(Word and element location entries)
= = = =
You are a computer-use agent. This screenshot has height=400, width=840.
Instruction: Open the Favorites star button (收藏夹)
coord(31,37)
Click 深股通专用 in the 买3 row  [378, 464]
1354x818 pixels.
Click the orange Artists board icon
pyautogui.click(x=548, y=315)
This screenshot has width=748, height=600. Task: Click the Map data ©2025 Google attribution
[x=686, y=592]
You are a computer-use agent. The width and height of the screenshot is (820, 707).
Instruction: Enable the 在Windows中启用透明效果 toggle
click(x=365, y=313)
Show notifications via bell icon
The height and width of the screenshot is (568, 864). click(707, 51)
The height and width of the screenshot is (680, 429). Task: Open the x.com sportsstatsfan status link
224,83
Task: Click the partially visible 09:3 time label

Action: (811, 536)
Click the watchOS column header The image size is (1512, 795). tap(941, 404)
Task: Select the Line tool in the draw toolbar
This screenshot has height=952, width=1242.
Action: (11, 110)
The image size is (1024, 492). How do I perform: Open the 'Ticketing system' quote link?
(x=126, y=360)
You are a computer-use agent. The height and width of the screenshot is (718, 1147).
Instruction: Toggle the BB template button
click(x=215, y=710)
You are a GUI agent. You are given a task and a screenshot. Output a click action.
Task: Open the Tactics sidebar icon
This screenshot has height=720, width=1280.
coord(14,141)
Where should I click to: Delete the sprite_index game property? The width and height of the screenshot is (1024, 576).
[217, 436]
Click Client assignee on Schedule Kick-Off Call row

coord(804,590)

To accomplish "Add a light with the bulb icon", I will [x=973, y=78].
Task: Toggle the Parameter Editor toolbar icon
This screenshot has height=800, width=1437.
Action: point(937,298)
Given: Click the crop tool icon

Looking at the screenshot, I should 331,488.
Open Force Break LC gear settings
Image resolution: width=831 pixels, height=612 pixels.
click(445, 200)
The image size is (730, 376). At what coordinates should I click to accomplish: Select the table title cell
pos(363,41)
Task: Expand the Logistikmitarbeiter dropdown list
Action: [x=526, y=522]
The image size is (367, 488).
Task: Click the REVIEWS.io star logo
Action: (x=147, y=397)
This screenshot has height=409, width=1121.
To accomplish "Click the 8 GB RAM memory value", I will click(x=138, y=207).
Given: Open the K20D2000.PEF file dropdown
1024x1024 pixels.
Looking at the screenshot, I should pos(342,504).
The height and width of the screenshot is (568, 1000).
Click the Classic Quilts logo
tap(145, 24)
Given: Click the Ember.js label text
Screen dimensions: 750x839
= = = =
### WHAT THE TASK REQUIRES
Count the lines of the entries above that contain the string "accomplish", and give only the number.

### CORRECT RESULT
3